Things have been busier lately. One night, we received three new patients who had been attacked with machetes.
One of the patients, a 30-year-old man, had been hit in the head and face. Although the cuts were deep, he luckily had no perceivable skull fracture or brain trauma and was otherwise in a stable condition.
He still needed an emergency operation during the night to clean and close the wounds. The operation went well and afterwards he was transferred to the intensive care unit for surveillance.
By morning, the man was already well awake and doing fine, his only problem being his elevated blood sugar levels since he was also a diabetic.
A positive outcome
Otherwise, in the hospital, things were pretty much the same.
At the beginning of the week, we were able to discharge several patients, while many remained, including the two children with burns. Happily, both of them were doing well.
The younger one, aged 12 months, was recovering from his bizarre infection and his wounds were healing, so we were able to discharge him later in the week.
Despite his painful wounds and recurring operations, he was always happy to see us, smiling, bouncing a balloon made from a rubber glove and giving us high-fives – a real heartbreaker
The older boy, aged five, was also improving and after numerous cleanings of his wounds we were finally able to do a skin graft for him. But the real story is the boy himself.
Despite his painful wounds and recurring operations, he was always happy to see us, smiling, bouncing a balloon made from a rubber glove and giving us high-fives – a real heartbreaker. Happy days!
A long road to recovery
The man with severe brain trauma was somewhat better as well.
He had been transferred to a normal ward some time ago after regaining consciousness. But, unfortunately, the right side of his body was paralysed and he was having problems eating.
To make matters worse, we suspected his maxillary bone in his upper jaw was fractured, although the x-ray was clean.
For all of this, he would need a lot of physiotherapy, which we couldn’t give since he still had a fractured femur that needed to be kept stabilised.

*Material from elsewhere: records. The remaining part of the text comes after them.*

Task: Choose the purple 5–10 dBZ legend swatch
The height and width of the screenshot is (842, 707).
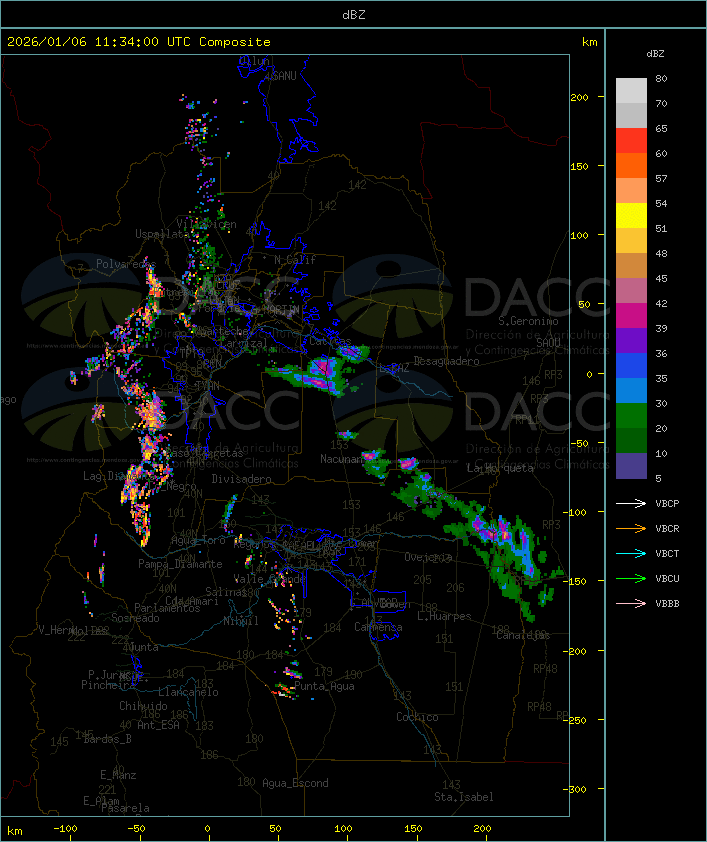Action: pos(631,466)
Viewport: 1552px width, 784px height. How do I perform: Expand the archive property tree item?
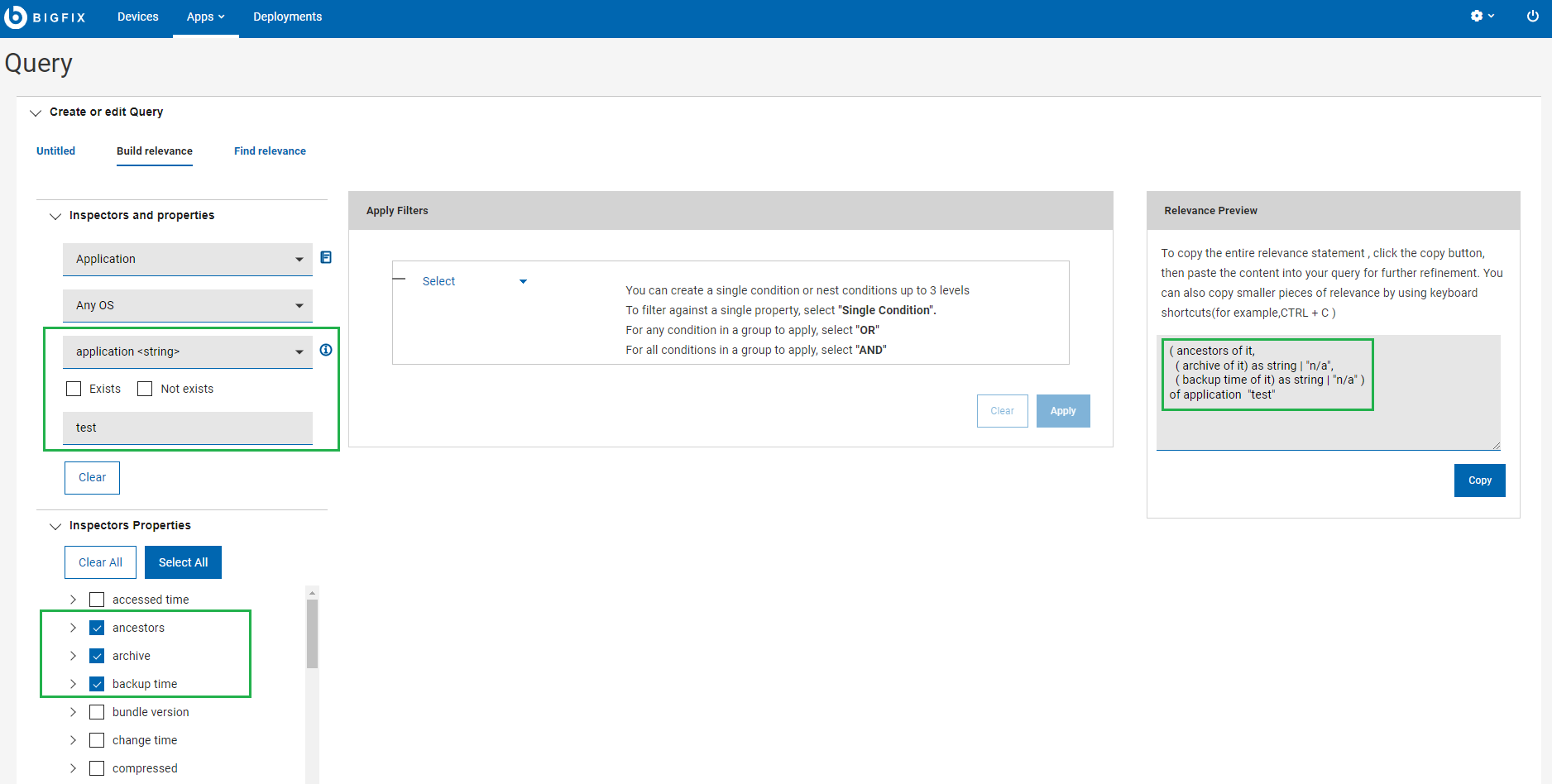coord(73,656)
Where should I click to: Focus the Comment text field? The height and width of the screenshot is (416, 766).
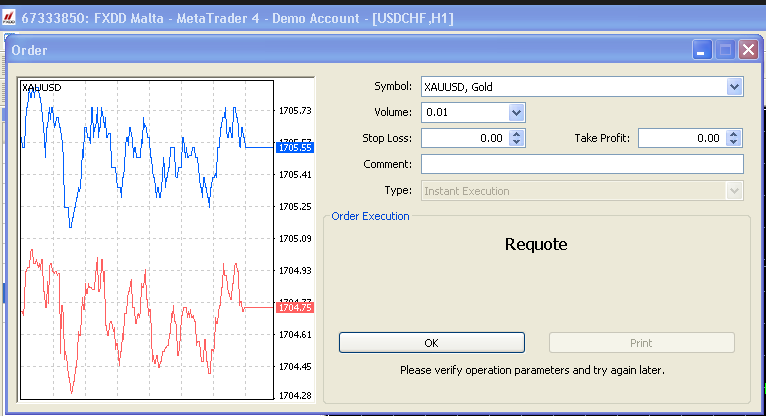click(x=582, y=164)
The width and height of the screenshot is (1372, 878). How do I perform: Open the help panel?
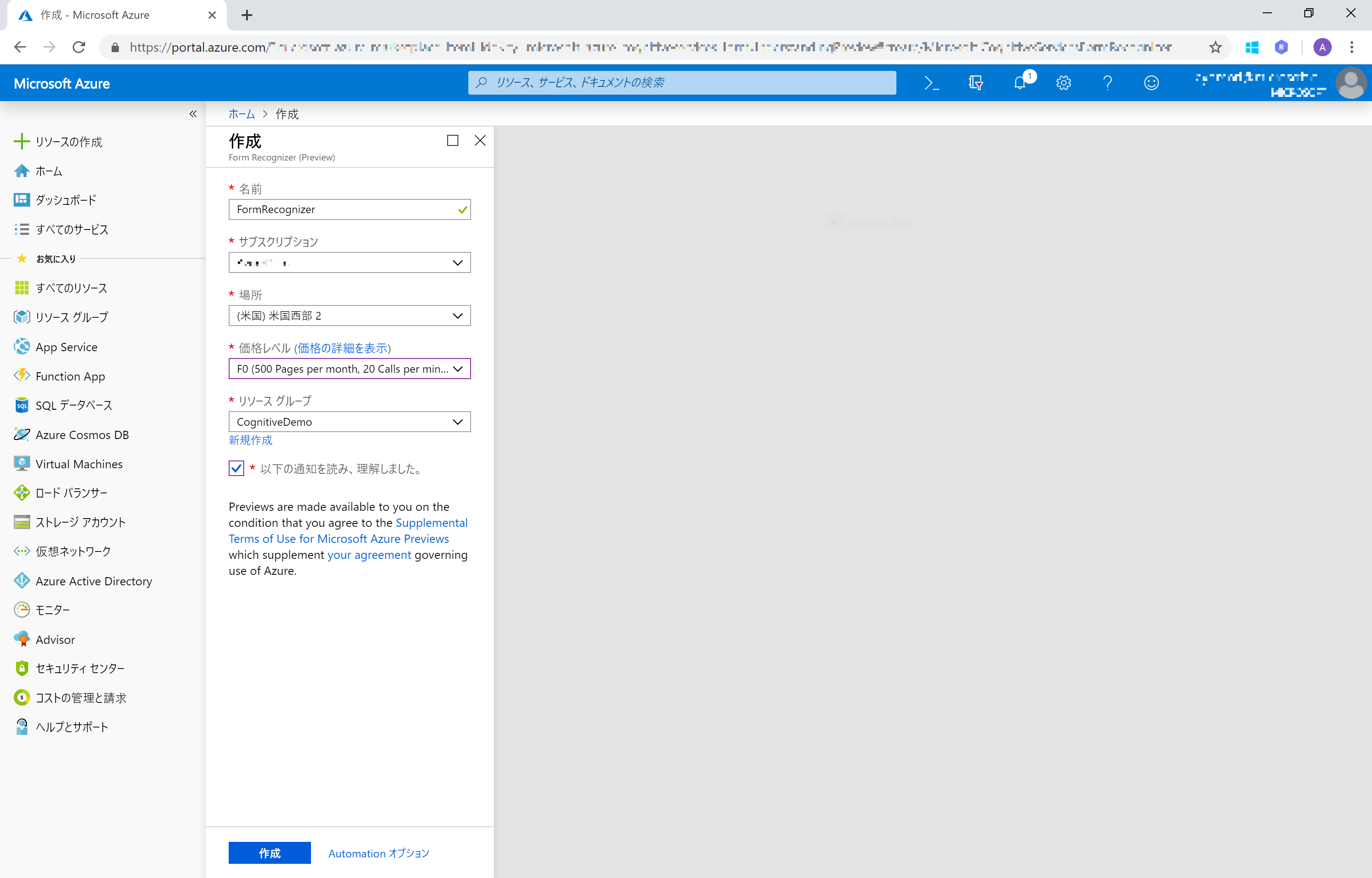(1108, 83)
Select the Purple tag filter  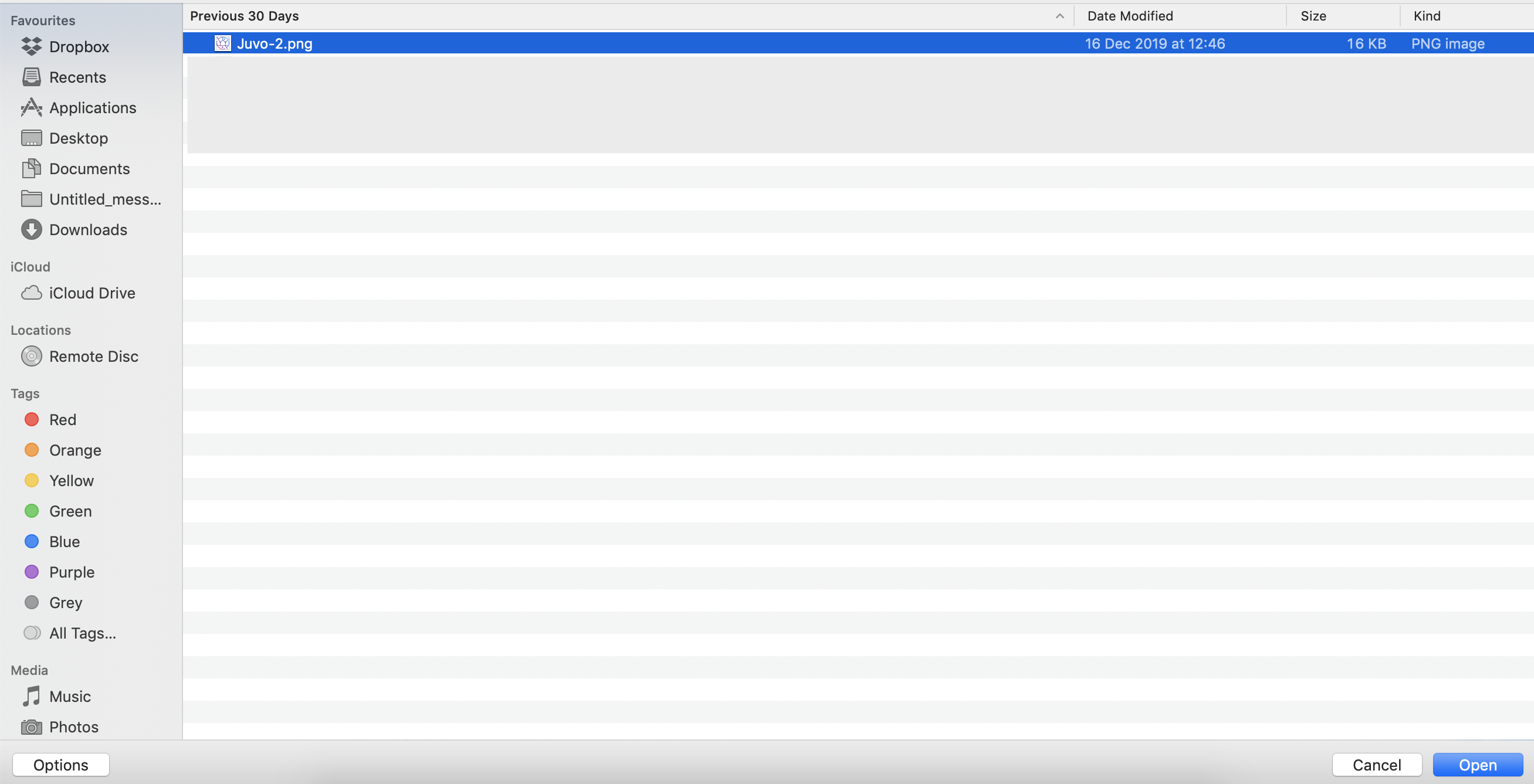click(x=72, y=572)
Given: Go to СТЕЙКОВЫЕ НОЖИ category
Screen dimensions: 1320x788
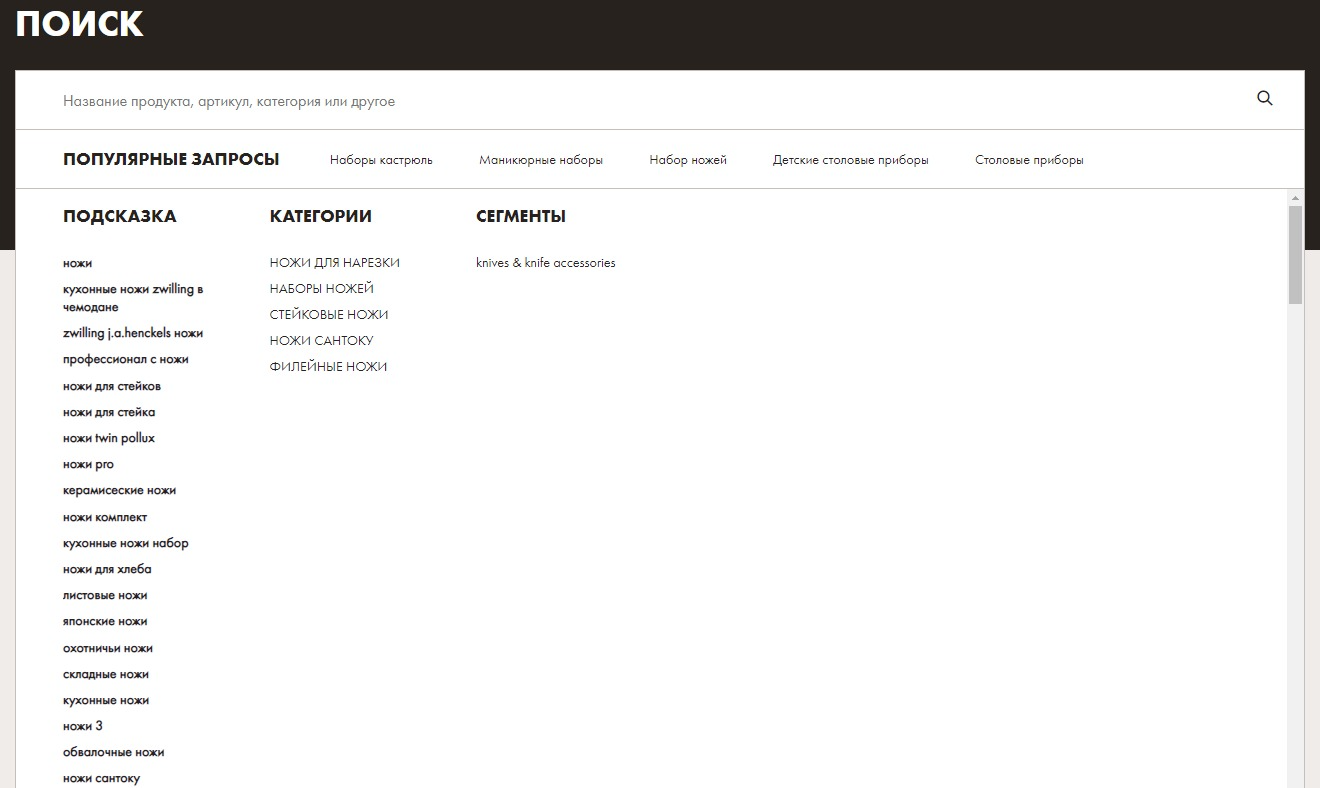Looking at the screenshot, I should click(x=328, y=315).
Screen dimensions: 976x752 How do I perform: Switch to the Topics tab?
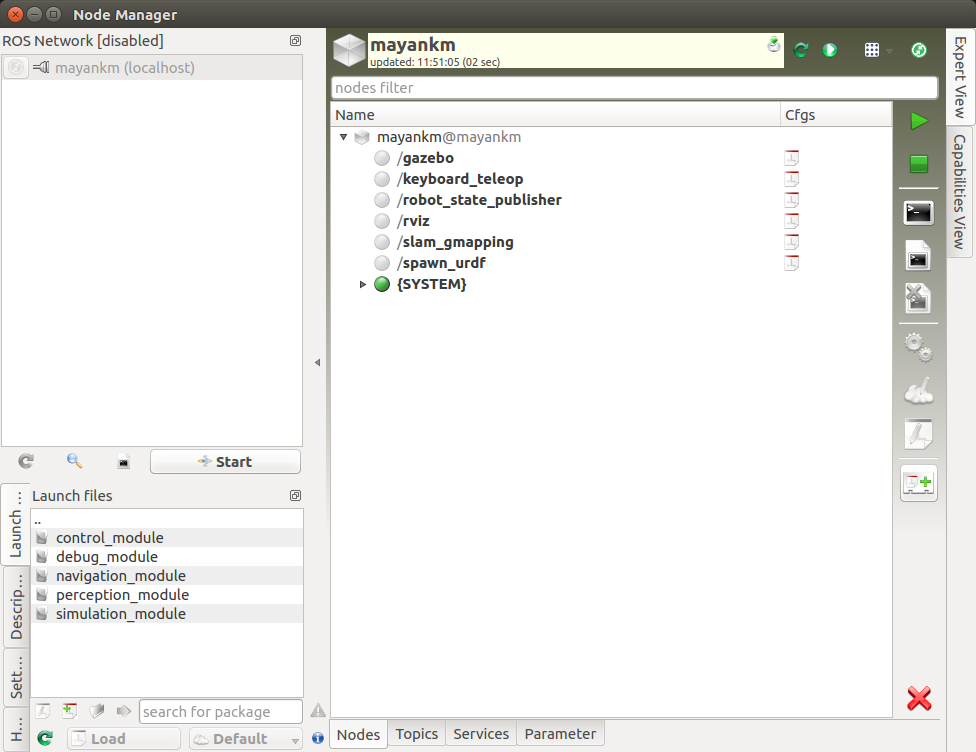tap(416, 734)
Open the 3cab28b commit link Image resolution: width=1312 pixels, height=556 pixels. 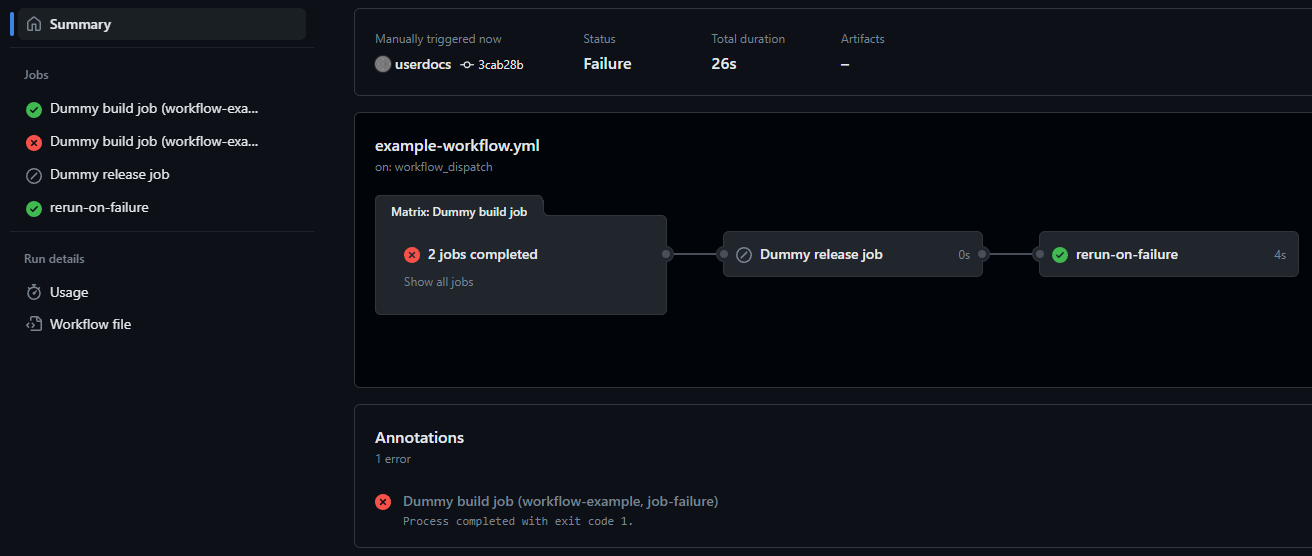(x=501, y=64)
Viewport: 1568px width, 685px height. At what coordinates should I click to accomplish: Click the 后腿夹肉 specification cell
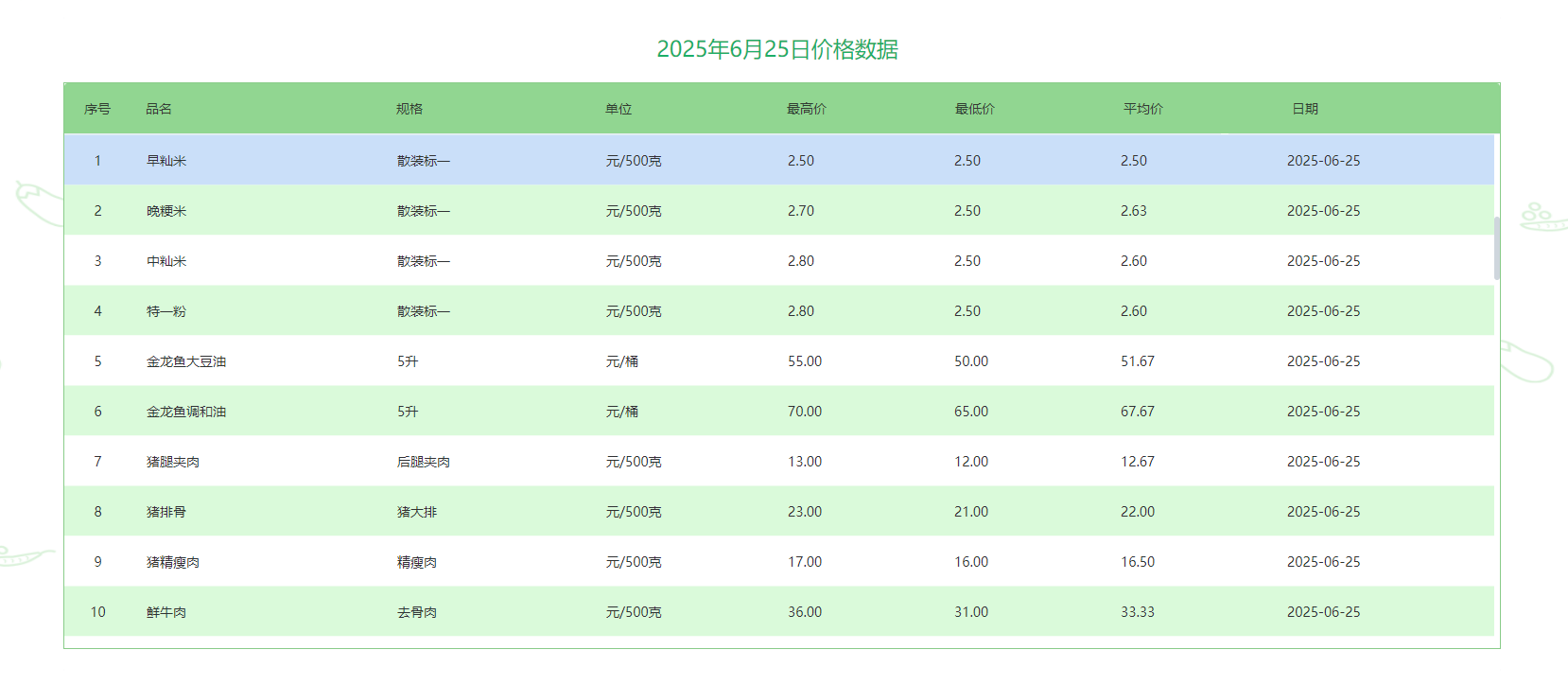click(x=424, y=462)
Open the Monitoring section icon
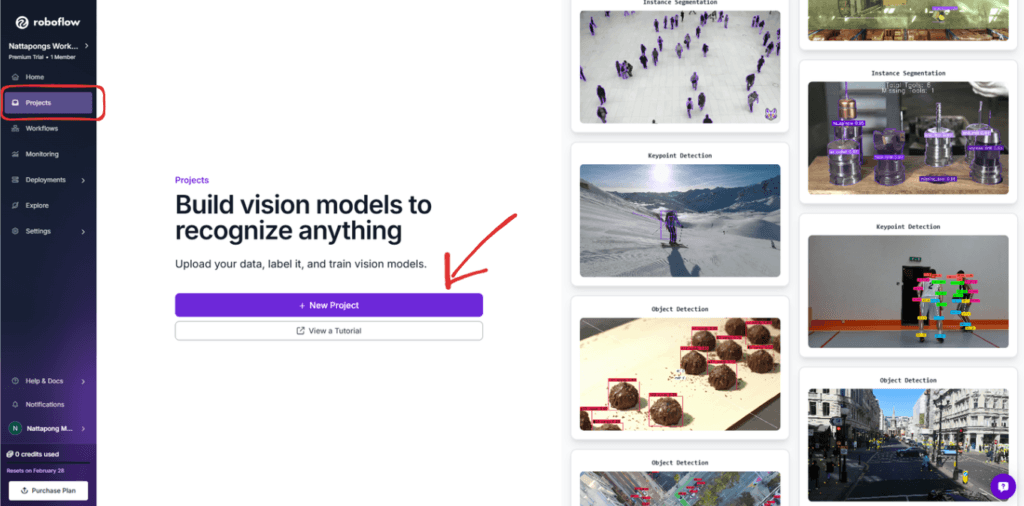Screen dimensions: 1024x506 tap(15, 154)
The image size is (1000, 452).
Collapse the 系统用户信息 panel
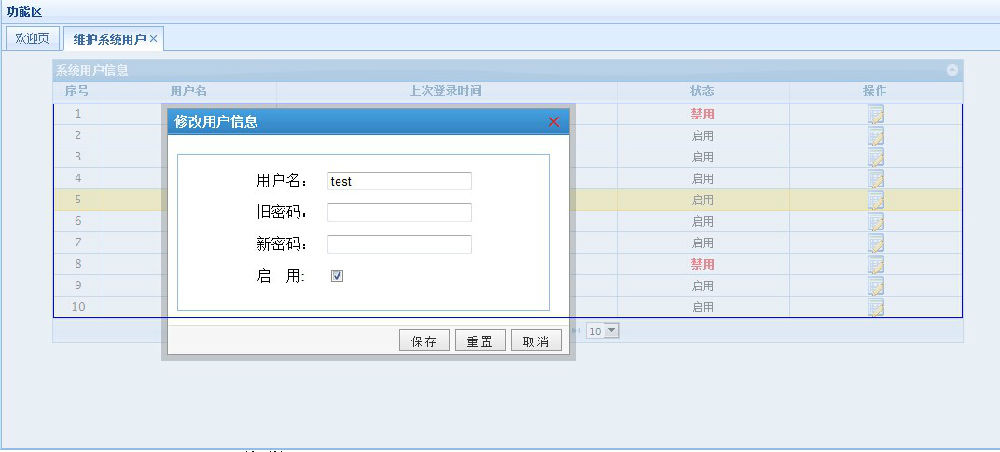pos(952,71)

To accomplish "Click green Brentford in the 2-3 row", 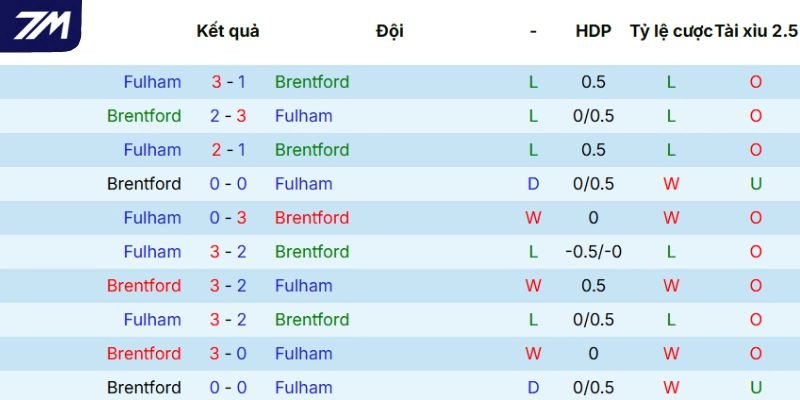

The man's recovery was a long road and an uncertain one. He would most likely be left with at least some neurological deficits and that would be difficult to cope with in these circumstances.
We finally located his family and contacted them and some days later they arrived at the hospital and asked for a transfer to another institution elsewhere in Burundi.
The next day his bed was already occupied by a new patient.